His mother said, ‘Fetch the champagne from the fridge.’
He did not know
what the celebration was about, but the champagne was poured and it was then
that his father, a man of not many words said, “Son I just want to sit here and
toast to the rest of your life.”
The Week piece
writes it with more emotion, when he was divorced from his wife, he returned to
his parents’ home where one day as he laid weeping in his childhood bed, his
parents called him downstairs and proposed this toast.
Apparently, they
knew he was gay without his having to tell them.

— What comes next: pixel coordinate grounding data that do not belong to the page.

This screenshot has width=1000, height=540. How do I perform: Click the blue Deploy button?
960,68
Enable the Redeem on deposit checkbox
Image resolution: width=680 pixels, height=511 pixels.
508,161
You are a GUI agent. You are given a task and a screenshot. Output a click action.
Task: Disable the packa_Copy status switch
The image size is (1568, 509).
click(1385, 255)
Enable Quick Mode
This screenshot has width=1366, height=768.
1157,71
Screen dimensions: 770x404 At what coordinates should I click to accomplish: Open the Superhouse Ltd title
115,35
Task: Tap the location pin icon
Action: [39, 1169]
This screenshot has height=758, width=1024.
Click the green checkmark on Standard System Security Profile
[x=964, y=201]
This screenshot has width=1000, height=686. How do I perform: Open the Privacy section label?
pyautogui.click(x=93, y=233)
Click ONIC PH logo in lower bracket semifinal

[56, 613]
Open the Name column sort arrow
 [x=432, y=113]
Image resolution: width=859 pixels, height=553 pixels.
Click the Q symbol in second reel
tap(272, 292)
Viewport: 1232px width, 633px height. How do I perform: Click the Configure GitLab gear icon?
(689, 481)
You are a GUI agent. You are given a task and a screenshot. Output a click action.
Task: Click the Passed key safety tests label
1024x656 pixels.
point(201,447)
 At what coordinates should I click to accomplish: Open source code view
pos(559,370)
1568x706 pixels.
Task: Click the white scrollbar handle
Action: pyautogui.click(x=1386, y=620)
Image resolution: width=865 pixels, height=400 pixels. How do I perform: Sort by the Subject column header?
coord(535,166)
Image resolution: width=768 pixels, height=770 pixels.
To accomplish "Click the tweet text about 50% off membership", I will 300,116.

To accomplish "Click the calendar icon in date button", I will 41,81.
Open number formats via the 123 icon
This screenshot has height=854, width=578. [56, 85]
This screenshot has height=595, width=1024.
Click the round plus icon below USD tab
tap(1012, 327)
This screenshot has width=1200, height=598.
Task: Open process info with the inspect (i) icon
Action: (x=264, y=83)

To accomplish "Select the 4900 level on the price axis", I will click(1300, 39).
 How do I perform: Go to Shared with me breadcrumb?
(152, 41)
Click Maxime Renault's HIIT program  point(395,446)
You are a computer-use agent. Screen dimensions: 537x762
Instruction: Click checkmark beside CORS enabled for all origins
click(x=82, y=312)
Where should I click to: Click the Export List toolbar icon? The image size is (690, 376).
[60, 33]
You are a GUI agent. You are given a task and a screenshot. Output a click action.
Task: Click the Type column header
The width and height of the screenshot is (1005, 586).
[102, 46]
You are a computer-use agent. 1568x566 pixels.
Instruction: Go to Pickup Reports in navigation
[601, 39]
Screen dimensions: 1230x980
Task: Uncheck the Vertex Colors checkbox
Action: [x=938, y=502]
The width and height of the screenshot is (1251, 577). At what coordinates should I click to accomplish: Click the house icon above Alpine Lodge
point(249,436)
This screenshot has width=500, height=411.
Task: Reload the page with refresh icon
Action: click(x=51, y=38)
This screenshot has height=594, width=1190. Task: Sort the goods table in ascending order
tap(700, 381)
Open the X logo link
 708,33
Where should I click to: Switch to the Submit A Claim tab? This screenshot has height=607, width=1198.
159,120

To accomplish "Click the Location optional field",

The challenge of parenthood
So many things are heart-warming
about this story that should also be a learning moment for parents. Parenthood
goes a long way beyond meeting the material needs of a child, food, shelter,
clothing, protection and education are not substitutes for getting engaged with
the emotional needs of a child.
Most parents have
known their children all their lives, yet, many do not understand their
children in the first place and others try to mould their children into the
lives they failed to attain or achieve.
In the process they
destroy the individuality and the personality of the child, undermine the child’s
self-esteem by being over-bearing and consequently destroy the creativity of
the child, having made a robot of a free moral agent. Some parents might even excuse
this as discipline, but nothing could be further from the truth.
It means the world
I commend Gareth
Thomas’s parents for helping him on the way to self-realisation and acceptance
by first being perceptive, then understanding, then accepting and then
celebratory.
It means the world
to a child regardless of the age they have reached or the status they have
attained when a parent stops trying to impose will and desire on the child, but
offers guidance, advice, room to explore, encouragement and acceptance to the
child.
Acceptance,
especially when it pertains to deep personal and difficult issues as sexuality,
but this can extend to career choices, partner choices and any issue that
brings the child to crossroads and decision.
The way parents
influence the lives of their children is, I dare say, down to what parents
decide to do in terms of interacting with their children, being ready to listen
and available to communicate.
Then me
In some ways, some
of what I write about here is indicative of some areas that were open to
discussion with my parents and other areas where we never had the rapport for
me to approach them with my problems when I most needed help.
There were no open
doors much as my parents might have imagined I had free access to them, the
questions linger as I have never told them of child sexual abuse that started
in our home from the age of 7, the times when I had palpitations as I saw my
home from a distance, when failure was a consequence of my not attending class,
it was because I was in classes and completely clueless of what was going on in
the class.
Where we are
I took religion
because I was looking for solutions, yet it brought me into searing conflict
with my parents, it became war that led my mother to act abominably in one
instance. Though we appear to now maintain a modicum of communication, I do not
believe a good deal of me is understood by my parents, we still strive in my
dreams.
The damage has been
done, as perceptiveness was replaced with the demand for my respect and obedience,
they were all-knowing and all-seeing and rarely ever listening.
Yet, again, I still
had an enchanted childhood, provision was there, comfort abounded, things and
gifts given, no interference with my career choices, an education of class and
quality, I can only be thankful for the parents I have. Parenting does not come
with a manual. Alas! But love goes a long way, know it, show it and act it out.